> WHAT IS EXPECTED: The required answer is an exact copy of every entry underneath.

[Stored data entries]
------------------------------------------------------------------------

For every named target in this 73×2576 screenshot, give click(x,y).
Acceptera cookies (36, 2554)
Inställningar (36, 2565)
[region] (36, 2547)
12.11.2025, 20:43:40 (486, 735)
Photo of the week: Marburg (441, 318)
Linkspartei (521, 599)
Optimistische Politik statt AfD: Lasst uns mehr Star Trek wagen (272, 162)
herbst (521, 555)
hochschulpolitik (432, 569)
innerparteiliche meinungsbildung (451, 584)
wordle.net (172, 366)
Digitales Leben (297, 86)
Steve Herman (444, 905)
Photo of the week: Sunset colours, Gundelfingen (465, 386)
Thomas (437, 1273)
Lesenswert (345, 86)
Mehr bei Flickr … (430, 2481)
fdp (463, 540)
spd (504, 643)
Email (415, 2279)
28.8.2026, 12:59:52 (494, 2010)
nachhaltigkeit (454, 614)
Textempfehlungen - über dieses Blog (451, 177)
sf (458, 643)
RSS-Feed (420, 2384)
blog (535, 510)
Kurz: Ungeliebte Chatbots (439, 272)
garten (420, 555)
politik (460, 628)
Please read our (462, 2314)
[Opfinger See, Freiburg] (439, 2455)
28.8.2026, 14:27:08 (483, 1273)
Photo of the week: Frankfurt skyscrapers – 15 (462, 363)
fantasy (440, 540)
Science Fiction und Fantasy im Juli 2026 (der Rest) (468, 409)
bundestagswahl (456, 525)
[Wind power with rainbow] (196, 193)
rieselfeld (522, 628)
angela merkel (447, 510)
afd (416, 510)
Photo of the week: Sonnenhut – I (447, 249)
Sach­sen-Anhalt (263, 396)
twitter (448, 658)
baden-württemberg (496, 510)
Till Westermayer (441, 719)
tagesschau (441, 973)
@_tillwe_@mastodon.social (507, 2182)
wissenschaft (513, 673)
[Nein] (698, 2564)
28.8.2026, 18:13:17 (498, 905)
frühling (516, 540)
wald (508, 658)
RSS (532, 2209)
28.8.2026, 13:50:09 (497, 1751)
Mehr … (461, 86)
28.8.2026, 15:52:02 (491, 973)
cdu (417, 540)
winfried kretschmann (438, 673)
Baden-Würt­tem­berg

------------------------------------------------------------------------

> RESULT FOR THIS EXERCISE:
For every named target in this 73×2576 screenshot, give click(x,y).
Acceptera cookies (36, 2554)
Inställningar (36, 2565)
[region] (36, 2547)
12.11.2025, 20:43:40 (486, 735)
Photo of the week: Marburg (441, 318)
Linkspartei (521, 599)
Optimistische Politik statt AfD: Lasst uns mehr Star Trek wagen (272, 162)
herbst (521, 555)
hochschulpolitik (432, 569)
innerparteiliche meinungsbildung (451, 584)
wordle.net (172, 366)
Digitales Leben (297, 86)
Steve Herman (444, 905)
Photo of the week: Sunset colours, Gundelfingen (465, 386)
Thomas (437, 1273)
Lesenswert (345, 86)
Mehr bei Flickr … (430, 2481)
fdp (463, 540)
spd (504, 643)
Email (415, 2279)
28.8.2026, 12:59:52 (494, 2010)
nachhaltigkeit (454, 614)
Textempfehlungen - über dieses Blog (451, 177)
sf (458, 643)
RSS-Feed (420, 2384)
blog (535, 510)
Kurz: Ungeliebte Chatbots (439, 272)
garten (420, 555)
politik (460, 628)
Please read our (462, 2314)
[Opfinger See, Freiburg] (439, 2455)
28.8.2026, 14:27:08 (483, 1273)
Photo of the week: Frankfurt skyscrapers – 15 (462, 363)
fantasy (440, 540)
Science Fiction und Fantasy im Juli 2026 (der Rest) (468, 409)
bundestagswahl (456, 525)
[Wind power with rainbow] (196, 193)
rieselfeld (522, 628)
angela merkel (447, 510)
afd (416, 510)
Photo of the week: Sonnenhut – I (447, 249)
Sach­sen-Anhalt (263, 396)
twitter (448, 658)
baden-württemberg (496, 510)
Till Westermayer (441, 719)
tagesschau (441, 973)
@_tillwe_@mastodon.social (507, 2182)
wissenschaft (513, 673)
[Nein] (698, 2564)
28.8.2026, 18:13:17 (498, 905)
frühling (516, 540)
wald (508, 658)
RSS (532, 2209)
28.8.2026, 13:50:09 (497, 1751)
Mehr … (461, 86)
28.8.2026, 15:52:02 (491, 973)
cdu (417, 540)
winfried kretschmann (438, 673)
Baden-Würt­tem­berg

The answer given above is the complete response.